ESPAÇO ABERTO - Silêncio de culpados e inocentes
PUBLICAÇÃO
domingo, 30 de novembro de 2003
Renata Maciulis Dip 
Como explicar o silêncio da mídia ante a votação que estava agendada para a última terça-feira (19/11) sobre a legalização do aborto durante os 9 meses de gestação? Embora pareça filme de terror, é a triste (mas ainda evitável) realidade: há uma minoria de indivíduos querendo liberar o aborto no Brasil em qualquer idade gestacional e por qualquer razão.
O Projeto de Lei 1135/1991, dos deputados Eduardo Jorge (PT) e Sandra Starling (PT), entrou na pauta da Comissão Parlamentar da Seguridade Social e Família da Câmara dos Deputados Federais no dia 14 deste mês, e tal notícia não foi veiculada na imprensa, ao menos com o destaque que deveria.
Junto com este projeto, que é o mais amplo, foram anexados todos os demais projetos menos ambiciosos, como os que aprovam o aborto até o terceiro mês de gestação, de modo que se o PL 1135/1991 for rejeitado, todos os demais serão rejeitados em conjunto e definitivamente.

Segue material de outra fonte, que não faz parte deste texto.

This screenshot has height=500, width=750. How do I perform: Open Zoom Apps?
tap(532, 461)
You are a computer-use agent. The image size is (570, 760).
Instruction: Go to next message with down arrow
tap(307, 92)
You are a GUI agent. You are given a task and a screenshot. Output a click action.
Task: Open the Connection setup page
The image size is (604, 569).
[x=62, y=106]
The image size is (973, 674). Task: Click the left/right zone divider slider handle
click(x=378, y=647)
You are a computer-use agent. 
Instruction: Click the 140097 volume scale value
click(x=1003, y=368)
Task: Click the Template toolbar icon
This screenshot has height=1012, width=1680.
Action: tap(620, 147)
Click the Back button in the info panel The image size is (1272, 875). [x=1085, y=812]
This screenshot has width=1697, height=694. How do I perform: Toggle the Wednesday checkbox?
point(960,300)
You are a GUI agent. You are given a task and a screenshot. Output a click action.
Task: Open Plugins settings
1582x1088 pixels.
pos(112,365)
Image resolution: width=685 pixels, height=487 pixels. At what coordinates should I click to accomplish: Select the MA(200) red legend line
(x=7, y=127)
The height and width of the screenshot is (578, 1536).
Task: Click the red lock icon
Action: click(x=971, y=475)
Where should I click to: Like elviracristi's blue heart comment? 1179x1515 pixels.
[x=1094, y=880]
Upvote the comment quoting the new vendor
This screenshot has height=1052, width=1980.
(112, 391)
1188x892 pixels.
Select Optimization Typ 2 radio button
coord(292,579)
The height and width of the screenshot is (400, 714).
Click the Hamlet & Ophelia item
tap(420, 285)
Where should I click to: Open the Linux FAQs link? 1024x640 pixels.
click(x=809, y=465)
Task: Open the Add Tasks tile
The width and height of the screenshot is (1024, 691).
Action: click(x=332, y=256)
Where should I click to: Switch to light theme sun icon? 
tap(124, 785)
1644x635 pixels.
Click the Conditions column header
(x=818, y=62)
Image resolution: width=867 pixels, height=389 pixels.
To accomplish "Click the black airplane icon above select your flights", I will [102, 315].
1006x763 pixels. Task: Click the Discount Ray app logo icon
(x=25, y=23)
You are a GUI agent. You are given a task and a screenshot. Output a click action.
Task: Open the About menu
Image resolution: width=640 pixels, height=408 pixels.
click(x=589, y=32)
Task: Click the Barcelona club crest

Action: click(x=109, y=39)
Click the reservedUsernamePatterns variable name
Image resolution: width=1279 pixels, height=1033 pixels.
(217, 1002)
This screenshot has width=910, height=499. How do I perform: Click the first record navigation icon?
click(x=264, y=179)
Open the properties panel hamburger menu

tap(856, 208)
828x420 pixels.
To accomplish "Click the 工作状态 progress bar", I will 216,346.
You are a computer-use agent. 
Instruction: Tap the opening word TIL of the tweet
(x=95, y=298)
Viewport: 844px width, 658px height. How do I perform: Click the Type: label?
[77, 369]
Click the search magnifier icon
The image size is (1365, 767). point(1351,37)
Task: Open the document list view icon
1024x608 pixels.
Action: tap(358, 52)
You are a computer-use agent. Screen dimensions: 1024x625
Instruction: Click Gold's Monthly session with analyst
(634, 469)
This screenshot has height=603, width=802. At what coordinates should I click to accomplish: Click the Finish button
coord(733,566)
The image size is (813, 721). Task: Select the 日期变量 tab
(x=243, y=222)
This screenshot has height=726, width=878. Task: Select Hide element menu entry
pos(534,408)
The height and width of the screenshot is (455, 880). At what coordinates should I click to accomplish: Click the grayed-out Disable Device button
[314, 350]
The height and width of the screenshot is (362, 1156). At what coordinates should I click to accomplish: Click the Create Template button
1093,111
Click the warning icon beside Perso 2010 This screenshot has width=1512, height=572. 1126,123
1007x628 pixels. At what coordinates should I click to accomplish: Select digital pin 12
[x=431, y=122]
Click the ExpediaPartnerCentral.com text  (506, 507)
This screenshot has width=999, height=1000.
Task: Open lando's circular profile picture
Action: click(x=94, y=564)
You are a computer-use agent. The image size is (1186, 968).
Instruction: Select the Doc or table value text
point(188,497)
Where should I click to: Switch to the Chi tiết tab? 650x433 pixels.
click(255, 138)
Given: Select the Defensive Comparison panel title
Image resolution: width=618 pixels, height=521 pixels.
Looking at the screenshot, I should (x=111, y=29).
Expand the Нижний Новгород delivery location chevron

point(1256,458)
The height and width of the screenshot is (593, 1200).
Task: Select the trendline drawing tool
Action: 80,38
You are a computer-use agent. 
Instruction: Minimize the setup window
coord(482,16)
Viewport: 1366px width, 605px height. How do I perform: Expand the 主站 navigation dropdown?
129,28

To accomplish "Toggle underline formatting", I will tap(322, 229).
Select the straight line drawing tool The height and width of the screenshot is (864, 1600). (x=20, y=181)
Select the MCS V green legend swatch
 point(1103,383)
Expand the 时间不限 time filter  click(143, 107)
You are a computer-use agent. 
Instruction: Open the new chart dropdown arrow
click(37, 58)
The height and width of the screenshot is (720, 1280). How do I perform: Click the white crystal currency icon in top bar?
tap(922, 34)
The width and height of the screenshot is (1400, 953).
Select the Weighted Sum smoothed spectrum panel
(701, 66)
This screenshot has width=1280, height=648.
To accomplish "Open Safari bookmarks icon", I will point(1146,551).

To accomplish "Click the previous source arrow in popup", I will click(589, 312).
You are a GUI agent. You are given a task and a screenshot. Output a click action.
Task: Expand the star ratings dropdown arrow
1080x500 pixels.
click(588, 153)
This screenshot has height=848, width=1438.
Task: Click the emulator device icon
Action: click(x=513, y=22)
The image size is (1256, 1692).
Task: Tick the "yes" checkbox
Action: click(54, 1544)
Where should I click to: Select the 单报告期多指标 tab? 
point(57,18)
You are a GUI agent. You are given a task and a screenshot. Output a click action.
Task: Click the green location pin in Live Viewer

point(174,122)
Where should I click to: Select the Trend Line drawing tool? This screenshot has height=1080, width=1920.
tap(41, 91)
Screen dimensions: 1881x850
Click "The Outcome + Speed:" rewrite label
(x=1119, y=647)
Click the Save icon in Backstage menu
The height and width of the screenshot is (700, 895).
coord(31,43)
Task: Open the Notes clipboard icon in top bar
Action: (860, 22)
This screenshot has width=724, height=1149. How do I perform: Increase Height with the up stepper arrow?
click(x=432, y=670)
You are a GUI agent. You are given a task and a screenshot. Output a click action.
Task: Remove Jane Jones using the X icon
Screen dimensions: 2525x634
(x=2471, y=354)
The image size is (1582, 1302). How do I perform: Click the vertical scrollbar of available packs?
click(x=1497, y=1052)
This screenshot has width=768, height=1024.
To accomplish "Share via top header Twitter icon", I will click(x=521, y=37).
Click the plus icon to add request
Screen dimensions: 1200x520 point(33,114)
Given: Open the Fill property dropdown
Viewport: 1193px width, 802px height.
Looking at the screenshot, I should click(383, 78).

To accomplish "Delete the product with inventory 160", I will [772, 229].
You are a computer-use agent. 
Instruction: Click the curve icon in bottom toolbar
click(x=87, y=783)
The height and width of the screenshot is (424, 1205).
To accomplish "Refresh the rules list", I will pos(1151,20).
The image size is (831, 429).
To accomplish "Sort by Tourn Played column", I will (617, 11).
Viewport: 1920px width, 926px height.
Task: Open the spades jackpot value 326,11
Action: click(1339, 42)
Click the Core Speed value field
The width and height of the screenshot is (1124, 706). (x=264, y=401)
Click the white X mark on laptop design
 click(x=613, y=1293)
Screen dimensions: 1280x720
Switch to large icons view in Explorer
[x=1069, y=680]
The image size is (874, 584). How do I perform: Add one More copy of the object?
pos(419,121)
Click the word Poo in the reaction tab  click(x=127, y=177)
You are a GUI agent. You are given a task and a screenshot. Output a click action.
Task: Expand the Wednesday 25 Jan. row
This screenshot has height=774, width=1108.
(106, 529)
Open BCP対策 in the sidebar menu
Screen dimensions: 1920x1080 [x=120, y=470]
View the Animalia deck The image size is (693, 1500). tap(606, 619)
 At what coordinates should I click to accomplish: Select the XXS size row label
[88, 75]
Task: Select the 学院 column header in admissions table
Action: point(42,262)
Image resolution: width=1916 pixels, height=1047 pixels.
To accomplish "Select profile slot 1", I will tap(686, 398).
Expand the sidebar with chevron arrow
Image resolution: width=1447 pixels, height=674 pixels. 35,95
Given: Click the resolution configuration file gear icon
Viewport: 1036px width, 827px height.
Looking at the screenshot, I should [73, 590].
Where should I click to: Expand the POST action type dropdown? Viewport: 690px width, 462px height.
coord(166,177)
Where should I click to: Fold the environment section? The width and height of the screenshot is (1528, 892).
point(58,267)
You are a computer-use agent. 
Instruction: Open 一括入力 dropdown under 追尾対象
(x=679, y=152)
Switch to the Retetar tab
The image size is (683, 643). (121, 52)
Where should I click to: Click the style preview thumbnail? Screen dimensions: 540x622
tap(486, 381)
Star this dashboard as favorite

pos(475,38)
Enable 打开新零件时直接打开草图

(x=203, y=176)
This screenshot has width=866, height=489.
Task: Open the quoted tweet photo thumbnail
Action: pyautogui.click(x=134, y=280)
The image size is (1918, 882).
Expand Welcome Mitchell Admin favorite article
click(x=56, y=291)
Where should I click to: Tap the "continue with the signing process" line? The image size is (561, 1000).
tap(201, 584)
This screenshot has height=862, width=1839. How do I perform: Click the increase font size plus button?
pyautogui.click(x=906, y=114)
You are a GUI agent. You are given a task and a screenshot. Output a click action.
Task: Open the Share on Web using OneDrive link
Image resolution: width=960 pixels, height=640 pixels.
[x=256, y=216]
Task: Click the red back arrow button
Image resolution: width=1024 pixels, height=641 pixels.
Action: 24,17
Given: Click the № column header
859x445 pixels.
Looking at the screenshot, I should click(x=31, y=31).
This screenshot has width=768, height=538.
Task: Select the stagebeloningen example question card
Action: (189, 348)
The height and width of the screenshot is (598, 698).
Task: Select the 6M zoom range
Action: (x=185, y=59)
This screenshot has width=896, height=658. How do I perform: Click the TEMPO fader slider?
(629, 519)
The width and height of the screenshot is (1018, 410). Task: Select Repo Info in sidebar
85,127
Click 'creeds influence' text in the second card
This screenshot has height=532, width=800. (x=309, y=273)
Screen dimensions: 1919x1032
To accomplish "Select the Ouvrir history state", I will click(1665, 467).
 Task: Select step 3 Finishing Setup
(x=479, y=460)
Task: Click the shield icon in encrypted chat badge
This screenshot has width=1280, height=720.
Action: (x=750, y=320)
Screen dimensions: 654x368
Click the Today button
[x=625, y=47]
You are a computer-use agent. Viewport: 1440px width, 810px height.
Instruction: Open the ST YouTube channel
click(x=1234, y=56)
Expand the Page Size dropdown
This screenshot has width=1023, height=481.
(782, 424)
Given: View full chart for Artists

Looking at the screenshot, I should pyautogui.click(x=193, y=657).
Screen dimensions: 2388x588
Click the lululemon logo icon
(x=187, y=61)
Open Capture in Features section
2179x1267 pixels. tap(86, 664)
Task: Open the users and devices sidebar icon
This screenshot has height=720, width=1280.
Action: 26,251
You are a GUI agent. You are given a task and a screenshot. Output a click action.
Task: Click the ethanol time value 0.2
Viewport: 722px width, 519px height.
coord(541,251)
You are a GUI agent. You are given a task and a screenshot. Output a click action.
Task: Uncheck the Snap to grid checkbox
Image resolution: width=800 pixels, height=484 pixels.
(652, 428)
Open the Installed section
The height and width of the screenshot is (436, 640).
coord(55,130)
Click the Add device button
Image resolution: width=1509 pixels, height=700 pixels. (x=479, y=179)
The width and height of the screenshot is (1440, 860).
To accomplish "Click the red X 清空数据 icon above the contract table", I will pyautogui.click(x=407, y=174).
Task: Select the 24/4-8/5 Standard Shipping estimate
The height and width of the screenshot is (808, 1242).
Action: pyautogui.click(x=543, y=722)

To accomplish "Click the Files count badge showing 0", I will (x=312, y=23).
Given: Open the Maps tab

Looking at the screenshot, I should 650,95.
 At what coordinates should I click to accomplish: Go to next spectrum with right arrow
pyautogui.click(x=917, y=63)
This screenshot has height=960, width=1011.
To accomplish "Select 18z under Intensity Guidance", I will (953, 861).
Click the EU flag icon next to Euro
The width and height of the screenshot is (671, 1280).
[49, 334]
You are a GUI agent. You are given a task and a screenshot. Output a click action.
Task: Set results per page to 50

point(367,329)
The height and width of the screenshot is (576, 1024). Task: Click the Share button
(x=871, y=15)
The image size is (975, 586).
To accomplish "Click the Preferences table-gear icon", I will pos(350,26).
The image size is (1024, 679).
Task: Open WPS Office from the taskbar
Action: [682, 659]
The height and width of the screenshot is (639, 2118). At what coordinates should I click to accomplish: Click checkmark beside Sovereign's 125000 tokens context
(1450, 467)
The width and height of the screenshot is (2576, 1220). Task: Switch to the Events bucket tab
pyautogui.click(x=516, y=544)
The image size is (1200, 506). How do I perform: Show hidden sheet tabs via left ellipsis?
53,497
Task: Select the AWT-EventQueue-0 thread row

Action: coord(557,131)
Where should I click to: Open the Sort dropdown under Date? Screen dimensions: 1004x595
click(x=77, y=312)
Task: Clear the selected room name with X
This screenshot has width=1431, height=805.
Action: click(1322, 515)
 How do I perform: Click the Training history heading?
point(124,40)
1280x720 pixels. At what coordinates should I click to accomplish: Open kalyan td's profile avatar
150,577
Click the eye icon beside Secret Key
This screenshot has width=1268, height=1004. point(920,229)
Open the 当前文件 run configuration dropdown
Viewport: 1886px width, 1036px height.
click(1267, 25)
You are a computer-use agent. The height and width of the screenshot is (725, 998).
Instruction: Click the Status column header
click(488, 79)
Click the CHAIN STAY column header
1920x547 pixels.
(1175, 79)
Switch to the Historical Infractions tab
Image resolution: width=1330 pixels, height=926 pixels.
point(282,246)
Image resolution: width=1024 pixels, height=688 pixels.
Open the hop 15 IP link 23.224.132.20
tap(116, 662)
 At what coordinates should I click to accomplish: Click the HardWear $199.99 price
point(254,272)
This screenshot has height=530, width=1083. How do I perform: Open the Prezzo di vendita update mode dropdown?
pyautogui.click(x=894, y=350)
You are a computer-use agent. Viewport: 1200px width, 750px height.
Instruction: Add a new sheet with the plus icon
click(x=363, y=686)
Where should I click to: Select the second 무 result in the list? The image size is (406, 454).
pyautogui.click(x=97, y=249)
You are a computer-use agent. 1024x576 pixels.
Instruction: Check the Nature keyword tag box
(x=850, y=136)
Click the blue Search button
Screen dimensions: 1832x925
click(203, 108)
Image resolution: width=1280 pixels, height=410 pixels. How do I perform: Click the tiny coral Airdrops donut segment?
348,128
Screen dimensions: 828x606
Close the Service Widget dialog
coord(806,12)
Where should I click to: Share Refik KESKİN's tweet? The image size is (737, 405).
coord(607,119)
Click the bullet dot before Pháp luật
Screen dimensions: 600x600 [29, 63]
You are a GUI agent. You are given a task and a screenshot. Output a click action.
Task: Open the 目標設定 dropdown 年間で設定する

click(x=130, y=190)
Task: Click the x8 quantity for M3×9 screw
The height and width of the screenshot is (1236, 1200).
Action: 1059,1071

Há pouco mais de 100 anos, havia pessoas que fingiam acreditar que negro não era gente, que podia ser escravizado. Parece que evoluímos pouco desde então: fingimos acreditar que a criança não nascida não é gente!
Caro leitor: desde quando você se considera gente? É claro que desde a fusão do espermatozóide com o óvulo! Ou então, naquela época você seria o quê?
''Criança que não é querida não deve nascer''. A história já nos provou repetidas vezes que não corrigimos um erro com outro. Nada justifica tirar a vida de um ser humano, ainda mais inocente! Se, pelas razões que já conhecemos, uma pessoa não quer ficar com o filho, que o entregue após o seu nascimento. Há vários casais procurando um bebê para adotar.
Uma vez, apresentou-se uma mãe de vários filhos, com dificuldades econômicas, querendo abortar o da gestação atual. O médico lhe pediu que trouxesse o filho mais velho, poderia matar a esse, pois era o que comia e gastava mais. Não são necessárias mais explicações.
Com os atuais recursos da ultrassonografia basta assistir à reação de um feto durante um aborto para ver como a vida sofre e tenta se defender ante tamanha agressão. Queremos um governo que jogue limpo conosco e não faça as coisas de modo escondido. De nossa parte, cada um no seu ambiente, podemos e devemos impedir a legalização desse crime.